Fascinated by the exchange’s earnest and deserted interior, we perused the walls, looking at charts of bond issuance and stock offerings over the past couple of years.  We took a lucky moment to host a brief press conference in front of the marble backdrop of the press box.

Considering the challenges and thrills of operating in such an environment, our minds entertained ideas of new ventures in Mongolia.  Was this country to become the next Dubai or the next Kazakhstan as a result of its newfound resource wealth?  How much of the extracted value would recycle its way back into the economy of the nation?  Was the role of a small and illiquid equity market on its way to playing the role of its larger Indonesian counterpart?  We pondered thee thoughts over a small feast of mayonaise carrots.

And with that, we prepped our bodies for a next day of rigorous wheeling with a night of rest.

Modern Nomads

The next morning we checkout out of the Sunny Motel, thanking them, and storing our luggage in one if the rooms that was currently being renovated.

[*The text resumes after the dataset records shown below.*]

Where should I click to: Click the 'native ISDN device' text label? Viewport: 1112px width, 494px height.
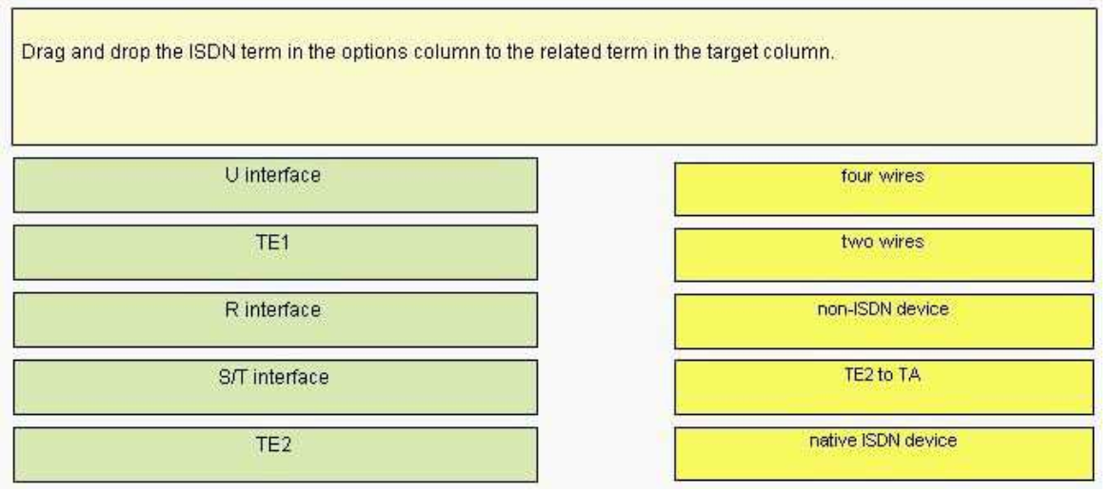[x=883, y=441]
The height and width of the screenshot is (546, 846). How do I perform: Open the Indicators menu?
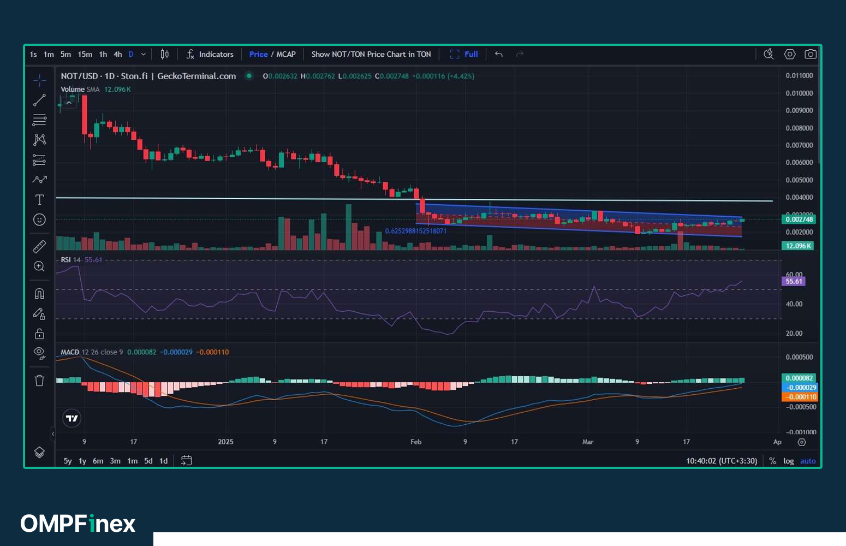(x=210, y=54)
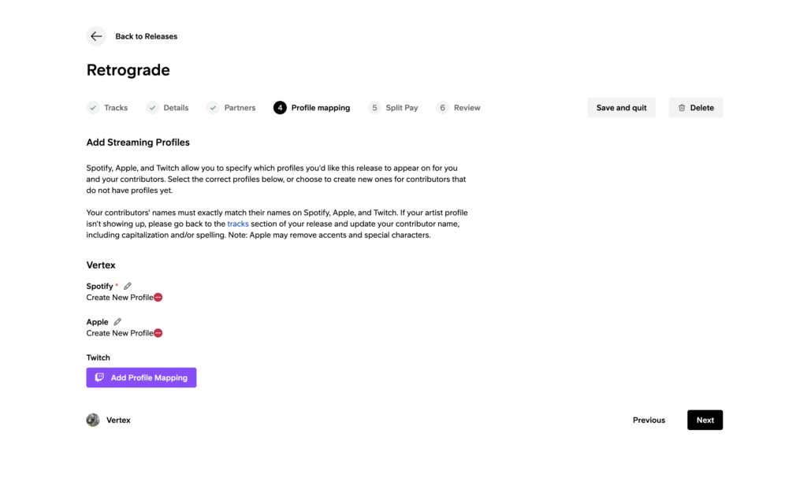The height and width of the screenshot is (478, 807).
Task: Edit the Spotify profile pencil icon
Action: pos(128,286)
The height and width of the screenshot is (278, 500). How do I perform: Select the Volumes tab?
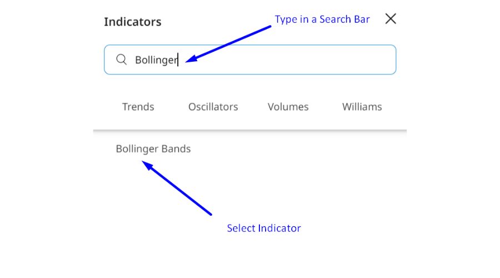(x=288, y=107)
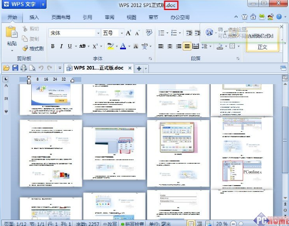The image size is (289, 226).
Task: Expand the WPS 文字 application menu arrow
Action: coord(43,4)
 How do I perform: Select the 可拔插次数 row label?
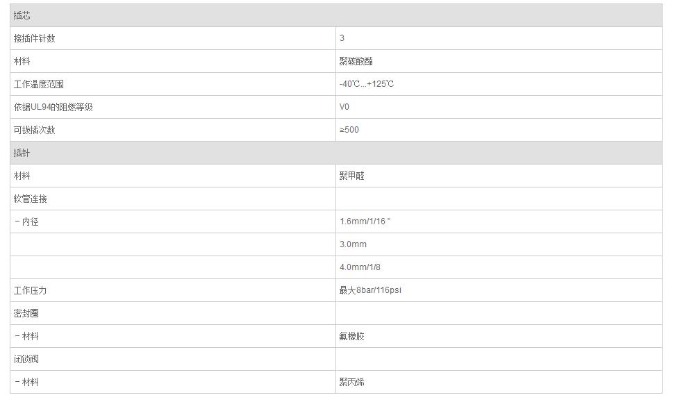[x=35, y=130]
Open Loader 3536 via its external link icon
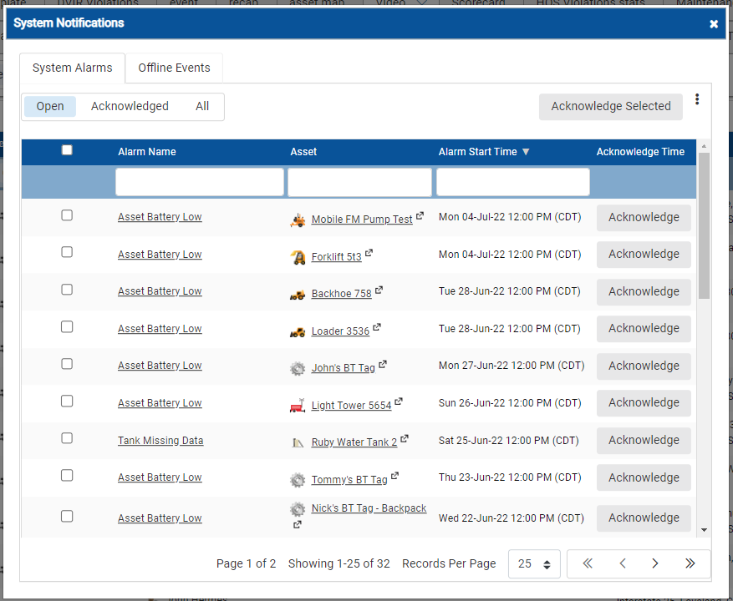Image resolution: width=733 pixels, height=601 pixels. (x=377, y=326)
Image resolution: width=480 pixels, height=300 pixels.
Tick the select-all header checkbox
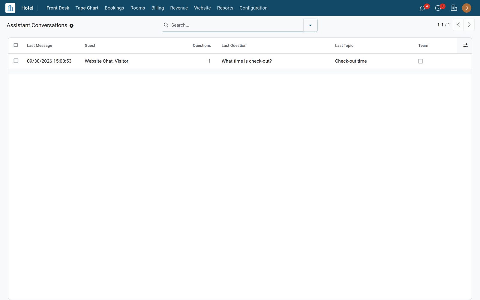tap(16, 45)
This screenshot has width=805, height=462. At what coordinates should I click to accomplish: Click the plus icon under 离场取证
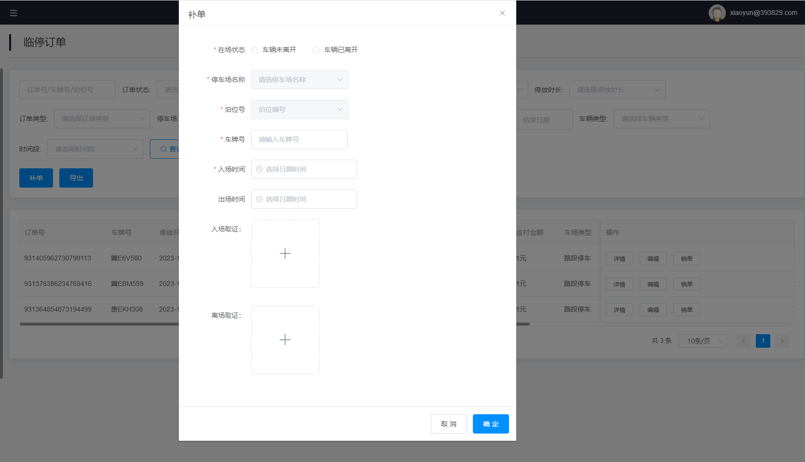click(285, 340)
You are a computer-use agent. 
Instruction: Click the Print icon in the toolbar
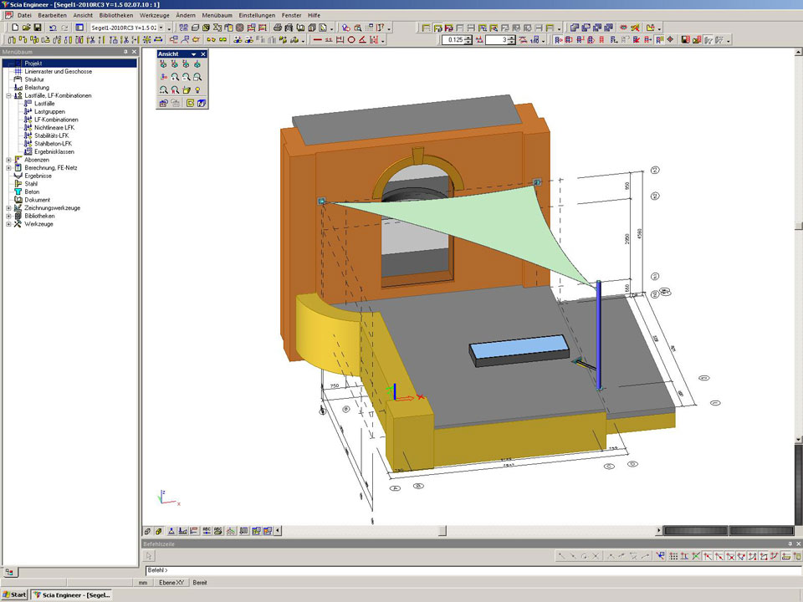pos(277,28)
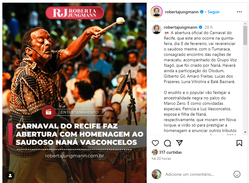The width and height of the screenshot is (249, 183).
Task: Click the caption author avatar
Action: [157, 29]
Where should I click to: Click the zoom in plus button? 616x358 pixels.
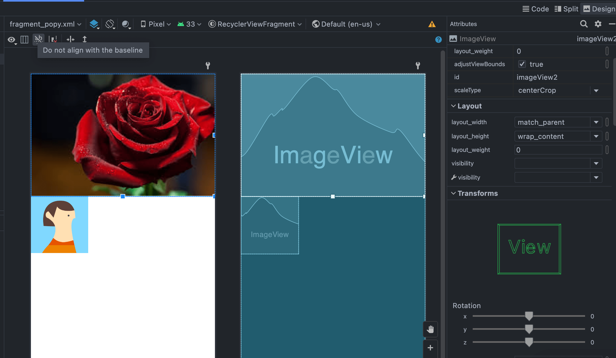[430, 348]
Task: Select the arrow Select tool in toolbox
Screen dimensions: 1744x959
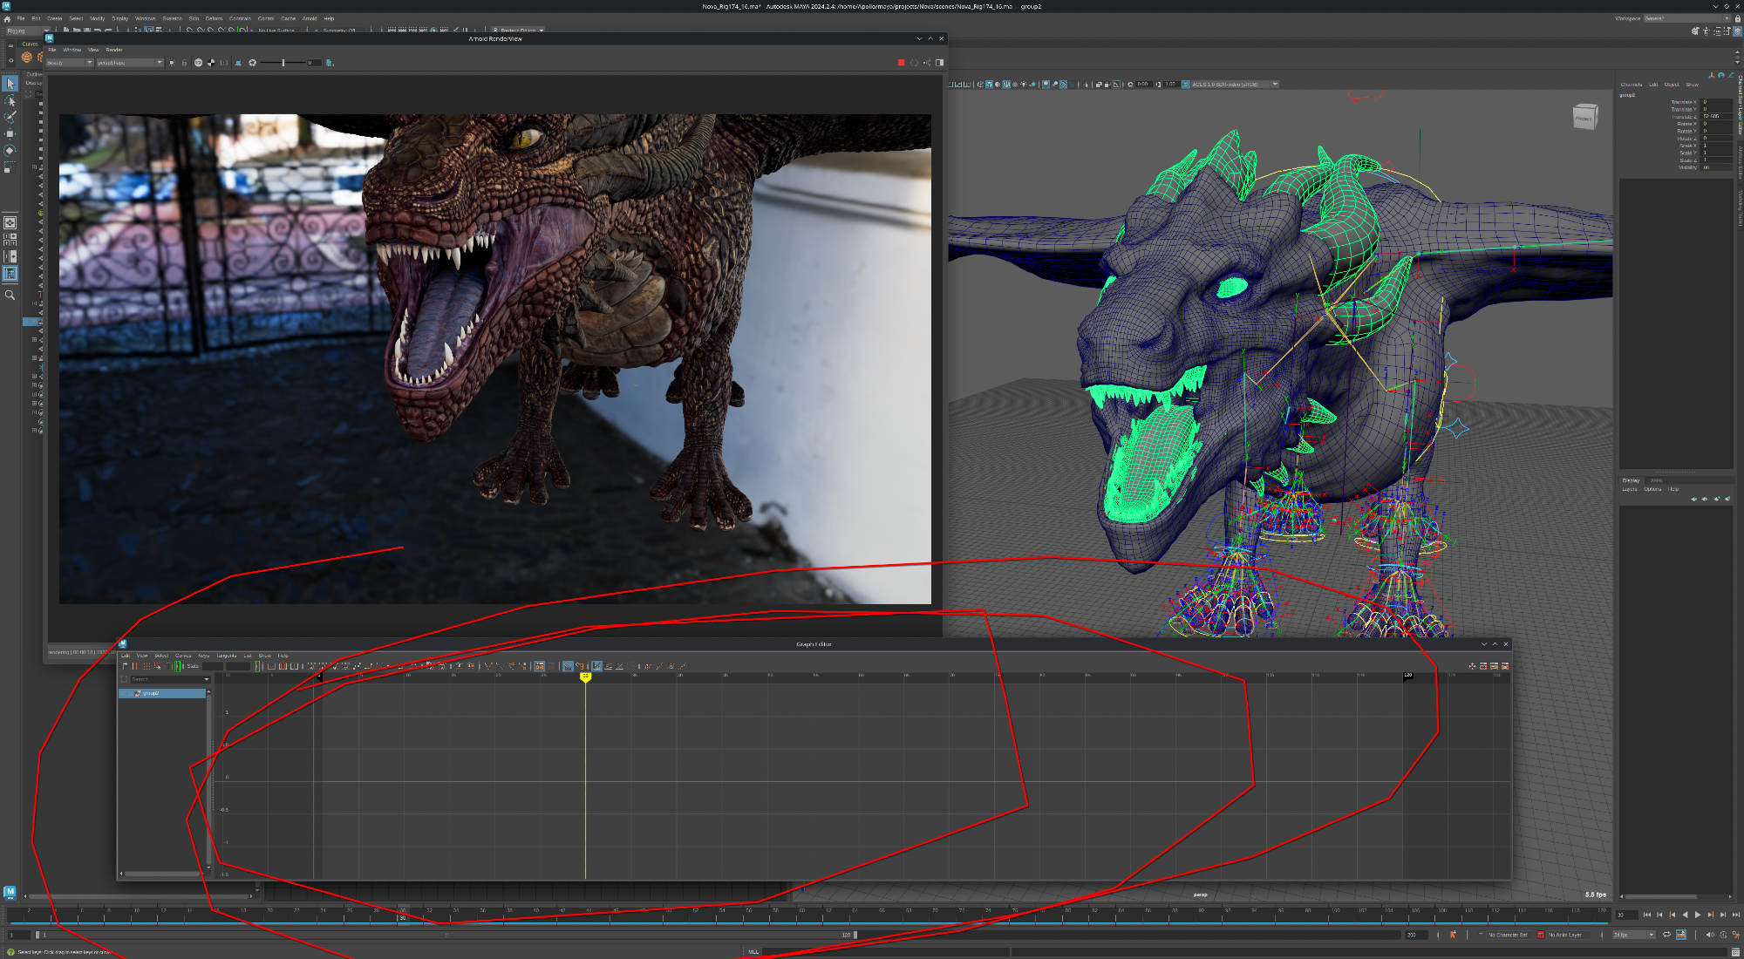Action: coord(10,84)
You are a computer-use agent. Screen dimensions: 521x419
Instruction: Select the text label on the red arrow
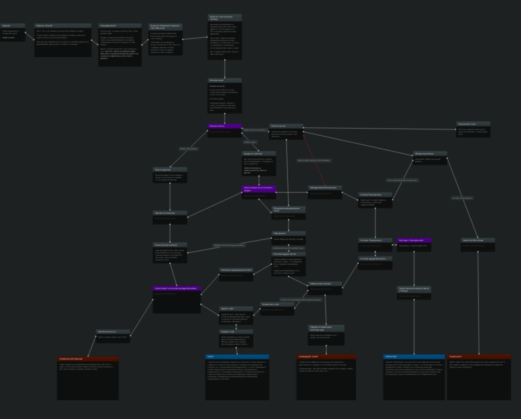[x=314, y=161]
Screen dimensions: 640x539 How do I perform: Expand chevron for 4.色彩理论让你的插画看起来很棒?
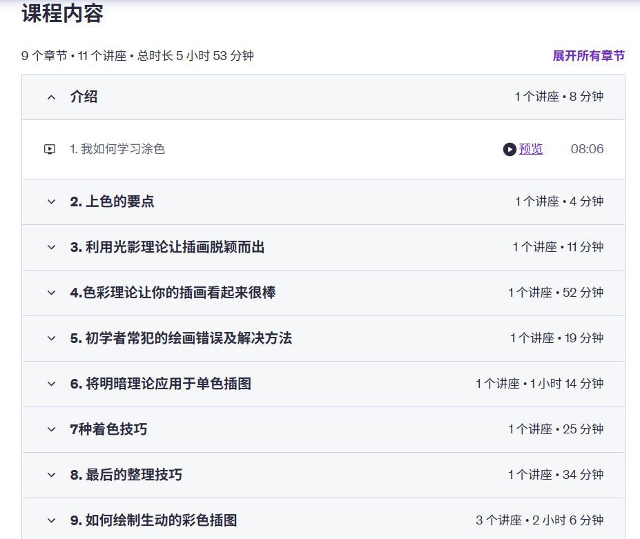point(51,293)

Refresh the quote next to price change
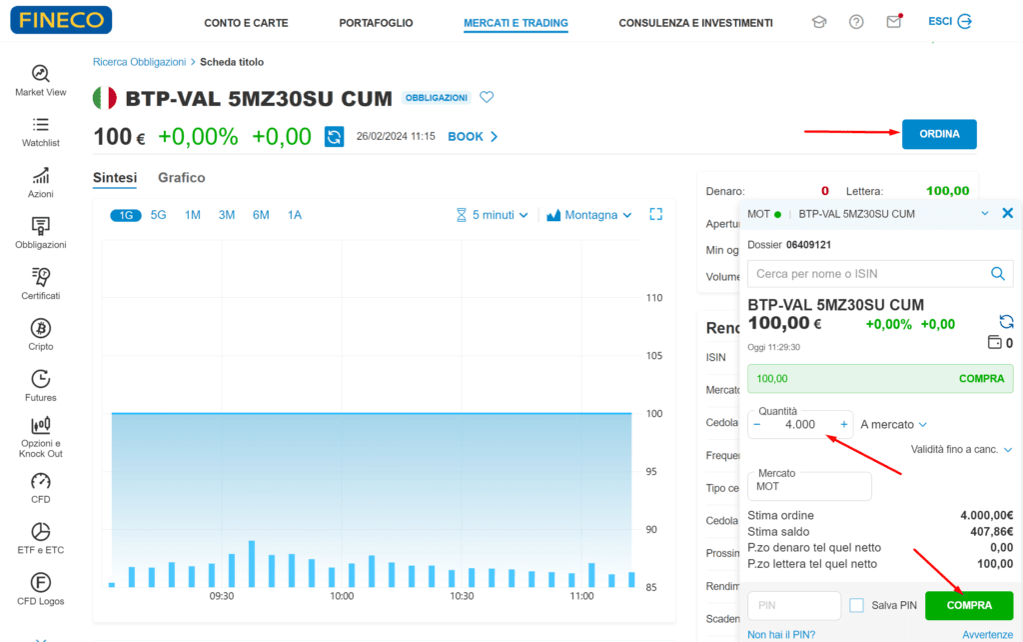335,136
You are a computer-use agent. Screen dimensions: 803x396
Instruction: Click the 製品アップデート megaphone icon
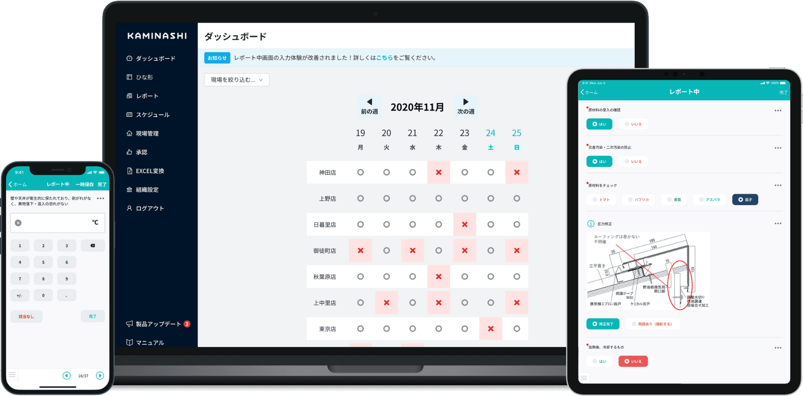(x=129, y=324)
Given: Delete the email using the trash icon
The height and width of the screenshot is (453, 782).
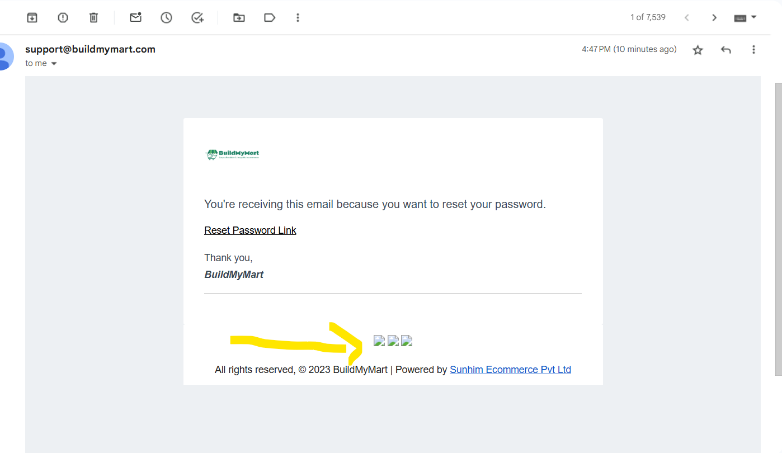Looking at the screenshot, I should 93,17.
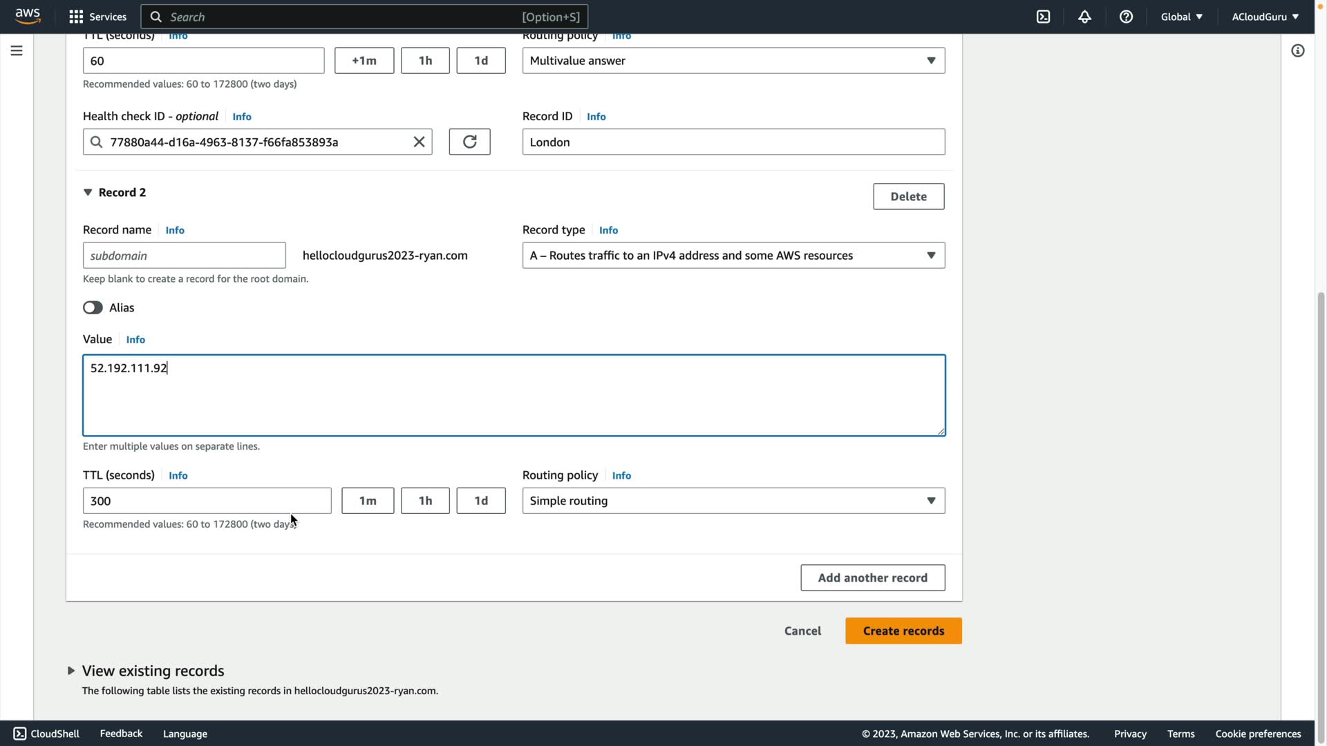Open Record 2 routing policy dropdown
The height and width of the screenshot is (746, 1327).
click(733, 501)
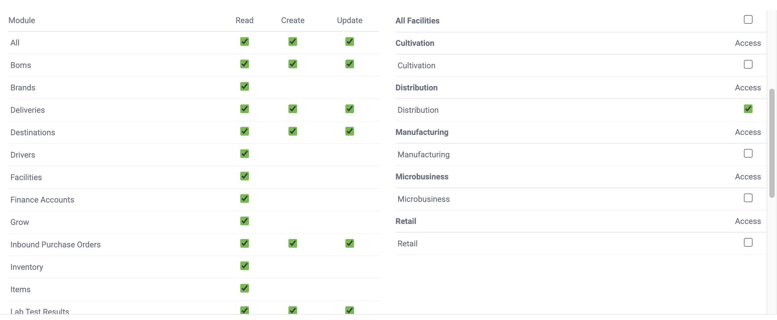Uncheck Read permission for All modules
777x320 pixels.
coord(245,42)
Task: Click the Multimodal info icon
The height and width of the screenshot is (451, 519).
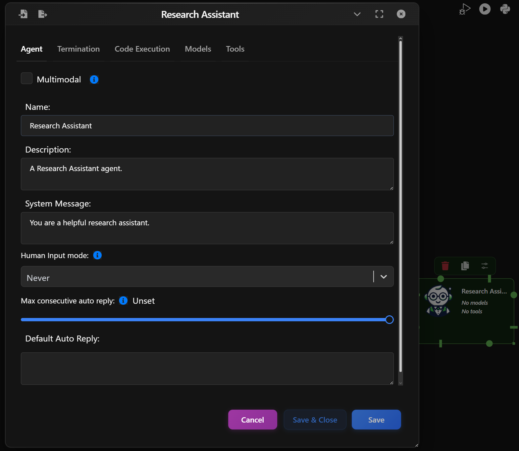Action: [x=94, y=79]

Always in search of internet, we headed to a certain café that had been recommended very highly by the lonely planet, a place by the name of Michelle’s French Bakery. We had every reason to expect it to be therefore mundane. We were pleasantly surprised, though. It was probably the highest concentration of foreigners that we’d experienced since Hong Kong, but the food was decent, the baked goods better than decent, and the coffee not bad either. The internet was fast enough to get things done, though the owner seemed to think that if he typed the wifi password in for you there was no way for you to retrieve it later (shame on you! just change your password from time to time…) and we felt just fine about biding our time there and waiting for a call from the Chinese business hotel.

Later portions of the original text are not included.